Tal vez algún día el peronismo deje de ser un partido de clase media (ojalá bajar Ganancias haya sido no ya la frutilla del postre de un gobierno de espanto, sino el fin de todo un modo de pensar) y vuelva a ser una fuerza plebeya en pos de las mayorías que son quienes se desloman en la informalidad (¿los pensaremos alguna vez como nuestro sujeto político?), esos que votaron a Milei porque nosotros, con una política laboral y social opuesta a la de Perón y Evita, los veníamos humillando con entrega de bolsones de polenta a Movimientos sociales y a las escuelas públicas cada día más en ruinas. El pueblo no perdona esa canallada. Y era necesario “que truene el escarmiento”.
Así las cosas, es mejor no comandar del Estado. Estar preocupado en qué tajada sacar desenfoca y cansa. Y lo que es peor, no deja pensar.
Que el veranito de Vaca Muerta y el viento de cola por no tener que sobrellevar peste alguna lo administre otro. No malgastaremos tiempo en pase de facturas ni en autocrítica fingida. Necesitamos tomarnos un largo descanso. Nos vamos al rincón de pensar. Porque cuando pase esta etapa final del capitalismo habrá que tener lista una idea de comunidad posible. Hay que estar preparados.
Me niego a resistir a tontas y a locas, cuando muchas veces resistimos a lógicas neoliberales que ya conforman nuestro modo de pensar y sentir.
Mientras dura el saqueo, sostengámonos, y aprendamos de nuestros pueblos originarios, animémonos a las preguntas fundamentales y hagamos que la palabra tenga más peso que las imágenes huecas que hoy nos arrinconan.

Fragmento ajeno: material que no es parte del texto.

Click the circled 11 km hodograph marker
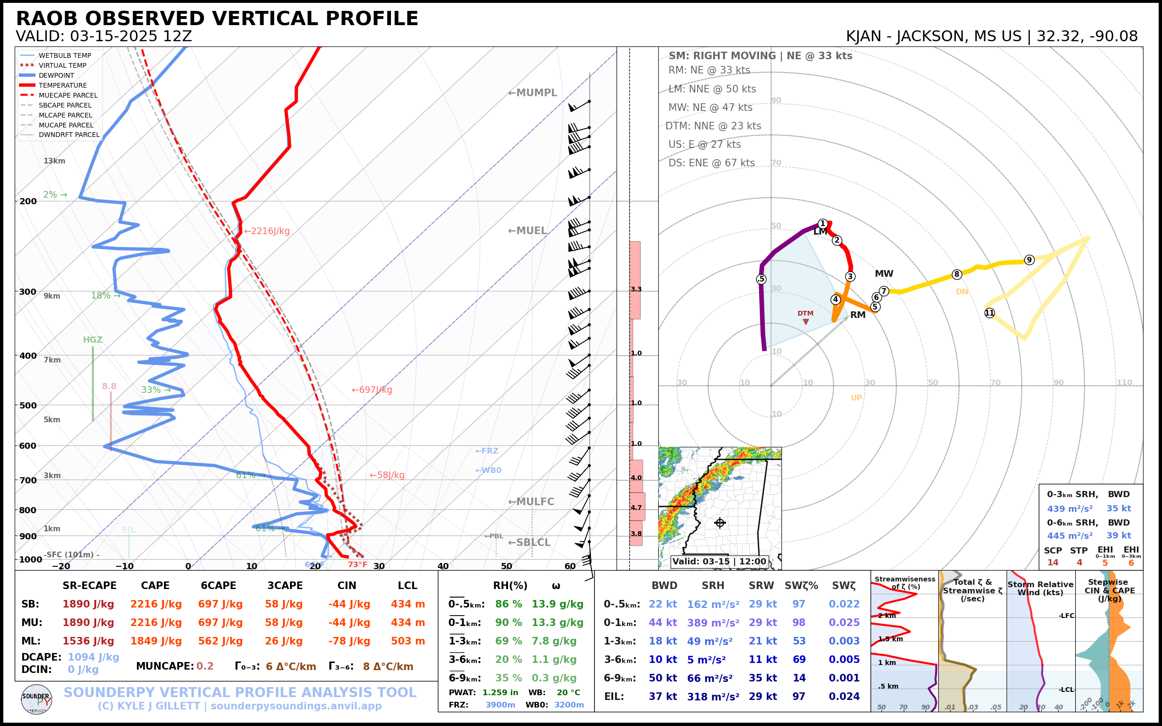Image resolution: width=1162 pixels, height=726 pixels. coord(990,313)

Habrá que volver a viejos textos, a leyendas (humanistas, marxistas, las que sean; incluso liberales porque hay que dar batalla frente a quienes dicen serlo y no lo son) de un pasado que hay que reavivar con nuevos textos y mitos nuestros.
Si la devastación es de la cultura, la reconstrucción debe ser cultural, no de un partido. No será fruto sino del encuentro en casas, escuelas y hasta en galpones. Se dará en las distintas formas del arte, en charlas y hasta en grupos de estudio.
Como padre y docente, confío en lo mucho que tenemos por hacer. Y creo que, hoy más que nunca, la tarea es, antes que nada, civilizatoria. Donde hay un desfondado, alguien sin amarra a nada ni a nadie, tiene que haber un sujeto sujetado a alguien y a una idea de comunidad.
A no entregarse que la lucha es sin cuartel y diaria para no ser uno mismo un desfondado. El partido es largo. No hay que flaquear. Sin esperanzas en mi generación, la responsable (no la única, claro), tengo mucha en la siguiente, que es con la que creo recuperaremos algo de lo humano.
Con ella haremos que palabras y cosas estén unidas nuevamente. Que ellas recuperen la memoria y en ellas resuenen nuevas utopías. Arrojaremos nuestra botella al mar y habrá quién la recoja.
[1] Adriano. Pensar lo que más les duele. Ensayos metapolíticos, Madrid, Homo Legens, 2020.
*Docente de cine (FLACSO) y de distintas materias del profesorado de lengua en instituciones del Conurbano. Autor de «Cambiemos o la banalidad del bien» (Red Editorial) y de «La invención de la literatura. Una historia del cine», entre otros libros.